* Source excerpt *
## BEGIN
Sunday, August 14th, 2016

Nix the tub

Nix The Tub

Take a gander at that one.

56% percent of us never use a tub. Combine that number with the next most frequent use (20% for 1 – 2 times use) and it’s 76%. Seventy-six percent!! That’s from a survey just published on Houzz.

I caved to the same prevalent lore spouted by real estate agents for decades: You have to have a tub! Guess how many times I’ve soaked in it since we put it in last year? ONE.

That’s not to say tubs are completely useless. They’re still great for:

  • little kids, in the presence of an adult of course
  • wet umbrella stashing
  • doing dishes while the kitchen is being remodeled
  • water storage for emergency prep (don’t laugh – it’s serious business in hurricane zones)
  • place of safety for people in tornado territory

And probably a few other totally non standard tub activities like shoe cleaning and dog washing.

So yeah. consider all that next time the bathroom’s up for a re-do. If you have more than one bathroom the money is better spent nixing the tub in one of them. If you have 1 bath, you’re probably stuck with it.

Friday, April 25th, 2014

New product alert! Level entry shower system

VIM Products - level entry shower system

From VIM Products, Inc.

I can NOT wait to use this product in a master bath I’m designing for some folks! Up until now, everyone has told me:

  • “You have to have 2″ difference in elevation to slope a shower floor to drain correctly.”
  • “You can’t have a curbless shower without modifying joists or lowering the floor slab.”

The above statements are now FALSE I am happy to report.

Back in the day when I was doing commercial building design, we would specify as little as 1/8″ per foot slope toward the roof drains. If that is sufficient for a roof, why in the world would you need 16 times that amount for a shower floor?  You don’t.

3/4″ is all you need

Which is great, because that’s the thickness of most subfloor material.  And unlike linear drains, cutting into multiple joists (when the span perpendicular to the shower floor) isn’t required to seat the drain cavity. Happily, we can still have a square ornamental drain plate cleverly disguising a conventional round drain fitting.

Level entry showers are great not only for accessibility, but also they’re just plain easier to walk in & out of. No curb to step over. Or trip over. Less material & labor to install, and it makes for a nice seamless appearance & transition from the rest of the bathroom.

Not to mention if you’re a klutzy idiot like me who regularly sprains ankles & endures the torture of crutches, it’s way easier to maneuver in & out of a shower that you don’t catch crutch tips on.

VIM Products will also be at the Coverings show, coming up next week in Vegas.

Wednesday, May 25th, 2011

Finally! KBIS Report

welcome to vegasFirst KBIS, first visit to Vegas

Upon my return from KBIS a month ago, I hit the ground running on 4 projects underway & have only just now come up for air.

Confession #1: Vegas has never been on my list of places I want to see before I die. However, I’d be lying if I didn’t say I thoroughly enjoyed the low humidity & sunshine it served up in mass quantities.  Just gorgeous, & reminded me of my Bay area days from 1996 – 2001.
## END
* Listed records *
## BEGIN
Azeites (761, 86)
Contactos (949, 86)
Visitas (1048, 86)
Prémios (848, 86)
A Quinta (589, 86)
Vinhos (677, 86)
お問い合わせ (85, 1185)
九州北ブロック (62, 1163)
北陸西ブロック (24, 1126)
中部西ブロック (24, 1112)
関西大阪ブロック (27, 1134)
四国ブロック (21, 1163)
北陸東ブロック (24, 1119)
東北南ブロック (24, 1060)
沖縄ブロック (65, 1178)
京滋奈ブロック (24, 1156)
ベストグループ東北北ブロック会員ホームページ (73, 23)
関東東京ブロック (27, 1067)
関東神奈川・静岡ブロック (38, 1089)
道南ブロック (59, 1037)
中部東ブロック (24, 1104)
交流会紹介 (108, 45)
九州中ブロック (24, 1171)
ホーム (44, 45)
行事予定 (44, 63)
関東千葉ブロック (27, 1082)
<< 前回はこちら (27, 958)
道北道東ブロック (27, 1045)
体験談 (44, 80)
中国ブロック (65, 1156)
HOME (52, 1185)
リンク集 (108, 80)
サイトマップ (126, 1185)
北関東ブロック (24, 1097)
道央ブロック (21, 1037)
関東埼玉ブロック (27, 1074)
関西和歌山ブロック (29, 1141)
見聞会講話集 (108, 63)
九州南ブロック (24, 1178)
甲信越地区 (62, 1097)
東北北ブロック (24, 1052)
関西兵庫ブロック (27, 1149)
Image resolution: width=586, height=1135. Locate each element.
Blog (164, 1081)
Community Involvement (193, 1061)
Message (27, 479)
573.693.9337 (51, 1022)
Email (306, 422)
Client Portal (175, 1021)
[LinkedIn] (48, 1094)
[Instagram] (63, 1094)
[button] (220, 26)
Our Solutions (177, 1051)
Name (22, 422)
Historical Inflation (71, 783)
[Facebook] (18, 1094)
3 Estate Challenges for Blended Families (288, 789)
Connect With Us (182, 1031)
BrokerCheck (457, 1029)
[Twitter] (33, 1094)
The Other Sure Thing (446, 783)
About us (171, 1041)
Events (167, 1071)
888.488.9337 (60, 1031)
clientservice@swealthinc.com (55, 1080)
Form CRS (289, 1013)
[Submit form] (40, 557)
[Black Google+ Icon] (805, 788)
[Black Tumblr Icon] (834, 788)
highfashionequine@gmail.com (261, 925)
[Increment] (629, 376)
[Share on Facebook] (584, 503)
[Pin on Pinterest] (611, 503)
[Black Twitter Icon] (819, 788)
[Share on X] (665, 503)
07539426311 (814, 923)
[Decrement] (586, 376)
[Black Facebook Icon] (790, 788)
## END
* Required actions *
A: Please answer these questions from the bathroom design blog posts, marking each answer to match:
(i) What percentage of people in the Houzz survey never use a tub?
(ii) What slope toward the roof drains did the writer specify during the commercial building design days?
(iii) Which years does the writer give for the Bay area days?
B: Go on with the bathroom design blog posts from the point where they stop.

* Answers to the exercise *
A:
(i) 56%
(ii) As little as 1/8″ per foot
(iii) 1996 – 2001

B:
Confession #2: KBIS has hovered mid-list on conferences I’ve wanted to attend for awhile.  Hey, at least it was *on* the list.  I won’t tell you what other weird things are on it, lest I scare you away. LOL

Highlights

Ann Sacks / Kohler: as always some great textured tile collections with organic earthy elements, both in color and shape.

textured tile from Ann Sacks textured tile from Ann Sacks -

My favorite display wall in the Ann Sacks booth was their new Clodagh Core ceramic tile line. The image on the right is a close up of the convex shaped small mosaic. There are some wonderful asymmetric tiles that can be mixed & matched for really interesting patterns. I also really love the color options for the Clodagh Core tiles.

I also visited:

  • New Ravenna tile – really love their narrow Tatami tile options!
  • Native Trails – wanted to see some kitchen sinks there, but they had mostly bath lavs (still, beautifully done)
  • ACO Quartz linear drains – love linear drains! (Thanks to Arne & Nick for tracking down the ACO booth for me!)
  • Toto – loved their Luminust Vessel series, and these sinks, some of which were not on display:

TOTO Waza lav TOTO round vessel lav

There was definitely more than one blog post’s worth of products & ideas there, stay tuned for more!

Tuesday, April 5th, 2011

Sink: extra small, please

Use only what you need

I toured a house a couple of years ago & it had a full bath that anywhere else would’ve been only a half bath. The sink was the kicker that actually made the room usable, since it was not a big basin mounted on a big cabinet.  It actually was a bar sink.  But that thing made the room.

It’s really all we need in a bathroom sink. Elegant, compact. simple, & wall or countertop installable.  Installable should be in the dictionary if it isn’t already.

Here are some nice options I’m keeping on the front burner for our microscopic bathroom:

roca mojave basin sinkjika- olymp cloakroom sink

Sunday, March 27th, 2011

Inspiration

Eco Modernism has a nice ring to it, don’t you think?

coconut husk sink

I love the contrast & balance of the gray mosaic tile, the faucet & the coconut husk sink. I couldn’t find any more info on it, but got the tip from my Materialicious RSS feed.

Tuesday, August 3rd, 2010

Tuesday Blog Challenge: Shoes

Shoes. As Tubs.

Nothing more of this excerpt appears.